Sánchez anuncia la desclasificación de los archivos secretos del golpe del 23-F
"Las democracias deben conocer su pasado para construir un futuro más libre".
Desde aquel día en que 45 disparos resonaron en el interior de un Hemiciclo que atisbaba los tambaleos de una democracia en ciernes, pero a costa de una Transición ensangrentada, ha pasado la friolera de 45 años. Este es el lapso de tiempo en el que todo apunta a que los futuros libros de historia lo recogerán como la duración de uno de los mayores secretos del Estado español. El presidente del Gobierno, Pedro Sánchez, ha anunciado que el Consejo de Ministros aprobará la desclasificación, mañana martes, de los documentos secretos relacionados con el intento de golpe de Estado del 23F.
Sánchez ha aprovechado este lunes la efeméride de este 23 de febrero de 2026 para hacer el esperado anuncio. En sus redes sociales, el mandatario español ha subrayado que con esta desclasificación "se salda una deuda histórica con la ciudadanía", puesto que "la memoria no puede estar bajo llave".
Además, dicha publicación está acompañada de una conversación con el reputado escritor y académico Javier Cercas -y autor de Anatomía de un instante-, en un reciente acto en el Congreso, en el que encomia a Sánchez para que dé el paso hacia la desclasificación. "Gracias a quienes abristeis camino", cierra el tuit del presidente de un Gobierno cuyos pasados dados en materia de la reforma de la Ley de Secretos Oficial han estado marcados por las exigencias de socios como PNV o EH Bildu.
Una desclasificación que llega antes que la Ley de Información Clasificada
En esta línea, cabe recordar que el Gobierno ha venido dando pasos hacia la modernización de la norma que data del franquismo (1968) y regula los archivos confidenciales que no pueden revelarse a la opinión pública, en teoría, por motivos de seguridad nacional. Tras los intentos frustrados en la primera legislatura por las reticencias de PSOE ante las demandas de Unidas Podemos y otros socios de la investidura, y al decaer las iniciativas por la convocatoria electoral adelantada del 23-J, el Ejecutivo sí logró aprobar el anteproyecto de la norma llamada a sustituir a la Ley de Secretos Oficiales.
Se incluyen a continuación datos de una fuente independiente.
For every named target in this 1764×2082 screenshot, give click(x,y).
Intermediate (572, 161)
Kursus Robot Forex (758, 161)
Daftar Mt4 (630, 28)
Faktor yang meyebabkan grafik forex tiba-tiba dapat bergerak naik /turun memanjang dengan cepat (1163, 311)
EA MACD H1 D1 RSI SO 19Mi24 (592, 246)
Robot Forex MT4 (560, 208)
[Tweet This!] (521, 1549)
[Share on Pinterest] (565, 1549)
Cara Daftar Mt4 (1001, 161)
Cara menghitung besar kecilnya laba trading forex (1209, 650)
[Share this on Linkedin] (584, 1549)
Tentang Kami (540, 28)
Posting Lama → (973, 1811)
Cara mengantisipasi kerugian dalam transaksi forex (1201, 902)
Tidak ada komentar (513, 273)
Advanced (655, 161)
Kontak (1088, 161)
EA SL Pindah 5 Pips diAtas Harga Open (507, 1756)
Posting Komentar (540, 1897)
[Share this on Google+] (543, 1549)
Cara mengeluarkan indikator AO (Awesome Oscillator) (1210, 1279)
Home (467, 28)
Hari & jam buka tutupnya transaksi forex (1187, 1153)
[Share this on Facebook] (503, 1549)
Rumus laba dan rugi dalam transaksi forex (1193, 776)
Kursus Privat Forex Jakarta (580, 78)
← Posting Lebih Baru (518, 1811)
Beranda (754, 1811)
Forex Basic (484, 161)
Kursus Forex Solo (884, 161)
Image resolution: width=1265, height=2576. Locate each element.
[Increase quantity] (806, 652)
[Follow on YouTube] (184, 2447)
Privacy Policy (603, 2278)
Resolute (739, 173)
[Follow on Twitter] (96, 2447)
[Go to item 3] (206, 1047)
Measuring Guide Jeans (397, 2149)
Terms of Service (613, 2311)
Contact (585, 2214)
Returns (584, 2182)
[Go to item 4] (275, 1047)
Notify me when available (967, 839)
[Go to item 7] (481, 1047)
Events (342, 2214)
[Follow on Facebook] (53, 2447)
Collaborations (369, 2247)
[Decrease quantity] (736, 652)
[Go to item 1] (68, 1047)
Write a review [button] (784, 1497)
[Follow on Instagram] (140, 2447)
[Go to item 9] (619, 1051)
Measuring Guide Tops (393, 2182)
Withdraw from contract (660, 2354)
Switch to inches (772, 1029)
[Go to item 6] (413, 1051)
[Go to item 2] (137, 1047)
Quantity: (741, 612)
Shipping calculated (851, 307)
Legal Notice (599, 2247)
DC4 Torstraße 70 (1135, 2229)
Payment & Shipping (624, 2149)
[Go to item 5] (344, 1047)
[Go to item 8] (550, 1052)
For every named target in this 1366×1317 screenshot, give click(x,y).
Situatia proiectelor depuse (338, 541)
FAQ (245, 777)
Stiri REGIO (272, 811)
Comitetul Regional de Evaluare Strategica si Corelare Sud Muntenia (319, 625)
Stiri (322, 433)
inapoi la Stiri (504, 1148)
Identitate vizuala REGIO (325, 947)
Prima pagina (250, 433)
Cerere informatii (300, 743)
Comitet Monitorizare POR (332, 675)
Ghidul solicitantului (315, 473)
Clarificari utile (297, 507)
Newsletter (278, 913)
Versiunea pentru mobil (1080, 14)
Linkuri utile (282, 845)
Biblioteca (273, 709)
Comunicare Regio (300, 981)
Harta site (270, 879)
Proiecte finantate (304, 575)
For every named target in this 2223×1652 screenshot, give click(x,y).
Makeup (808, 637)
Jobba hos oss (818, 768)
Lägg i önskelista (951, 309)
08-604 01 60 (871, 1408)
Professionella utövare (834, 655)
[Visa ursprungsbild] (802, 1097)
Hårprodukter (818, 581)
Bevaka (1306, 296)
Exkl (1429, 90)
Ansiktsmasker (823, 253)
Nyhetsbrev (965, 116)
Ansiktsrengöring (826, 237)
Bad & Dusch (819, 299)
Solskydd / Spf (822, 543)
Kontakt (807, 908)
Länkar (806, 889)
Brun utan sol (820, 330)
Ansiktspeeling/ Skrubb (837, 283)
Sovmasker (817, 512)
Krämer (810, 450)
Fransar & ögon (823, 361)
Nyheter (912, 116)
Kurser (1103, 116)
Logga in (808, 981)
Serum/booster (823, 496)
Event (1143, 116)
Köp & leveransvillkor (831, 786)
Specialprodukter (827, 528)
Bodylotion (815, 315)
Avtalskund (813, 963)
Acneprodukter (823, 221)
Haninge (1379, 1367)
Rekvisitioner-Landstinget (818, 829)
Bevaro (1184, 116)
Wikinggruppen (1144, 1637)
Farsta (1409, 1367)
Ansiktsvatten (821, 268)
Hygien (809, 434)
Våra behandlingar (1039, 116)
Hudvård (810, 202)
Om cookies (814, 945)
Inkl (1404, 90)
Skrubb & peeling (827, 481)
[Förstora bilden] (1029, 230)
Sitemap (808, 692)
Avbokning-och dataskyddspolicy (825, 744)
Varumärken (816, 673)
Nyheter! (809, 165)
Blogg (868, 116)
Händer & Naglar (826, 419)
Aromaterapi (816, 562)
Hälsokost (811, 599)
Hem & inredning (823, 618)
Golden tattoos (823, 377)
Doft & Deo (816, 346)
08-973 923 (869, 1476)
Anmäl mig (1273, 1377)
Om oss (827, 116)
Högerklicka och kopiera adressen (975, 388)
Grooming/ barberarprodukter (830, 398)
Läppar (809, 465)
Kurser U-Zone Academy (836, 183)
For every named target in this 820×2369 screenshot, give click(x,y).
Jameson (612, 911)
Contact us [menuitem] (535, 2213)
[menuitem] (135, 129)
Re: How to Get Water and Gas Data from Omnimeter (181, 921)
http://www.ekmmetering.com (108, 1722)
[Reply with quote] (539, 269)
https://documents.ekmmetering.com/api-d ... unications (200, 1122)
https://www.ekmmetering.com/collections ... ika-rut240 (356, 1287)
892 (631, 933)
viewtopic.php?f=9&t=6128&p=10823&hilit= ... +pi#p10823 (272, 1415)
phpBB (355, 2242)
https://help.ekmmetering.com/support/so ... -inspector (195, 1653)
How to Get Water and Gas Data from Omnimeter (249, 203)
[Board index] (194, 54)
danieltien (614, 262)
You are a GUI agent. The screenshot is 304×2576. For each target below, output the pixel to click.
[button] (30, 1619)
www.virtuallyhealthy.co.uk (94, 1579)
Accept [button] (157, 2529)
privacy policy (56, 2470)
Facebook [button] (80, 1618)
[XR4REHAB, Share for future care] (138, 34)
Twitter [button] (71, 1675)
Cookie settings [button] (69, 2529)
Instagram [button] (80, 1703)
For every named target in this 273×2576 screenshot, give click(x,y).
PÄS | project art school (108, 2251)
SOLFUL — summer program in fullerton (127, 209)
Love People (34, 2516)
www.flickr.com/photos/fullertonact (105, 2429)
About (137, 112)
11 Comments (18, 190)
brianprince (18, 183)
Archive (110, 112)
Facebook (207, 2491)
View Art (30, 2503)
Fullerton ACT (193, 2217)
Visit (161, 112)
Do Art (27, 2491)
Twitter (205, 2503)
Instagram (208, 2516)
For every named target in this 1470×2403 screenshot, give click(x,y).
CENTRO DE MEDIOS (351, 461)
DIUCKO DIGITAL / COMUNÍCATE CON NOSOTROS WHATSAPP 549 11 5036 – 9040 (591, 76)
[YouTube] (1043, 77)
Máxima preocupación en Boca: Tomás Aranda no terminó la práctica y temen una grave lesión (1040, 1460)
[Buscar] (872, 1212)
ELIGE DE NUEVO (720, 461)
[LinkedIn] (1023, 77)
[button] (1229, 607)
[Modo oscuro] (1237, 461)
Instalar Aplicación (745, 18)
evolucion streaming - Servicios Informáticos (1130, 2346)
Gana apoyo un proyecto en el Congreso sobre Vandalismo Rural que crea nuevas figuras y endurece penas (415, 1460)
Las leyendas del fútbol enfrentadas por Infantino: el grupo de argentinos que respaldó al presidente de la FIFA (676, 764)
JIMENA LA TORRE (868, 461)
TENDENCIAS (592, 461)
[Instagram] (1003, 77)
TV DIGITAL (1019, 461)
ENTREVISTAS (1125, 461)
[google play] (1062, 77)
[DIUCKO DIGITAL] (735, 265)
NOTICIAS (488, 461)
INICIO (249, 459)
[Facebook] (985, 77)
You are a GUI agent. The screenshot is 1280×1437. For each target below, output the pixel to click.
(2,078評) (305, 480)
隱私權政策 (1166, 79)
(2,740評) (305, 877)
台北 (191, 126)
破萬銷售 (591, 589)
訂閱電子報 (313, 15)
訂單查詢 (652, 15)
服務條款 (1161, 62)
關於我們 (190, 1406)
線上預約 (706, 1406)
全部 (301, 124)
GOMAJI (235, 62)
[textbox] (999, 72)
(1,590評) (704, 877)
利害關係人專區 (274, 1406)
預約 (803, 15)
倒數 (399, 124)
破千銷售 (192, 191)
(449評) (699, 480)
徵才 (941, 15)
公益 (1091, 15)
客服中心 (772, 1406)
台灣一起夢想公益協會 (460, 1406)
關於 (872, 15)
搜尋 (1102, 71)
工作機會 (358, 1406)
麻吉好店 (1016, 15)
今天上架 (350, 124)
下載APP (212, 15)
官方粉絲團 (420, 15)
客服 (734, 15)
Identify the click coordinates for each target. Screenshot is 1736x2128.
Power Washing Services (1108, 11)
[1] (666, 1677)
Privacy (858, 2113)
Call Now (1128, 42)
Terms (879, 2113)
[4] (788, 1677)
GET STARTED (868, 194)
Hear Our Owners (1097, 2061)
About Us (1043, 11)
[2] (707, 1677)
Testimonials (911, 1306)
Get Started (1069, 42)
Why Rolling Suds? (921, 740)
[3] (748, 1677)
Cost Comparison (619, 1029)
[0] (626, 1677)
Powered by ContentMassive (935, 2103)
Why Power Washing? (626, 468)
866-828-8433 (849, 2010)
Tuvo lugar el pasado verano, en julio, cuando el Consejo de Ministros dio luz verde al anteproyecto de Ley de Información Clasificada. En líneas generales, se trata de una norma que traslada el control de estos documentos secretos desde la Inteligencia española, es decir, el CNI, a la propia Moncloa. Al mismo tiempo, se fijan plazos máximos para los secretos de Estado, cuyo tope alcanzaría hasta los 45 años. Es uno de los grandes motivos que, hasta esta mañana, hacían preguntarse cuánto más habría que esperar para conocer los papeles cuya desclasificación se aprobará mañana, al tener en cuenta que la nueva legislación aún está en tramitación en la Cámara baja.
¿Cuándo se hará efectiva la desclasificación de los secretos del 23-F?, ¿qué contienen?
Una vez se ratifique en la reunión de mañana del Consejo de Ministros, será la ministra portavoz, Elma Saiz, la encargada de detallar el contenido del acuerdo suscrito. No obstante, y según han trasladado fuentes de Moncloa a medios como Europa Press, dicha revelación de secretos se producirá el miércoles, tras la publicación de la orden en el Boletín Oficial del Estado (BOE).
De esta forma, a partir de este miércoles, dichos documentos deberán estar disponibles en la página web de Moncloa, a total disposición del público. Una cuestión que genera otra incógnita, ¿qué cuestiones podrían ser desveladas o, al menos, qué desclasificaciones se han venido reclamando?
¿Qué hay en los archivos secretos del 23-F que serán desclasificados?
Principalmente, se encuentra el sumario del juicio bajo custodia en el Tribunal Supremo desde la Transición. Dentro de esa documentación en manos del alto tribunal hay 89 legajos entre los que se incluyen declaraciones de los implicados en el golpe de Estado, así como grabaciones tomadas en el Congreso durante la histórica jornada.
Eso es el material relativo a tribunales, porque la otra pata la conforman los archivos de la Inteligencia española, por aquel entonces denominado Centro Superior de Información de la Defensa, el CESID. El plato fuerte conformado por los documentos internos y las escuchas realizadas en ese contexto, así como todas sus transcripciones. También los informes militares con todos los despliegues realizados durante el fallido golpe, junto con las comunicaciones de la Casa Real, pero también de la Presidencia en Moncloa.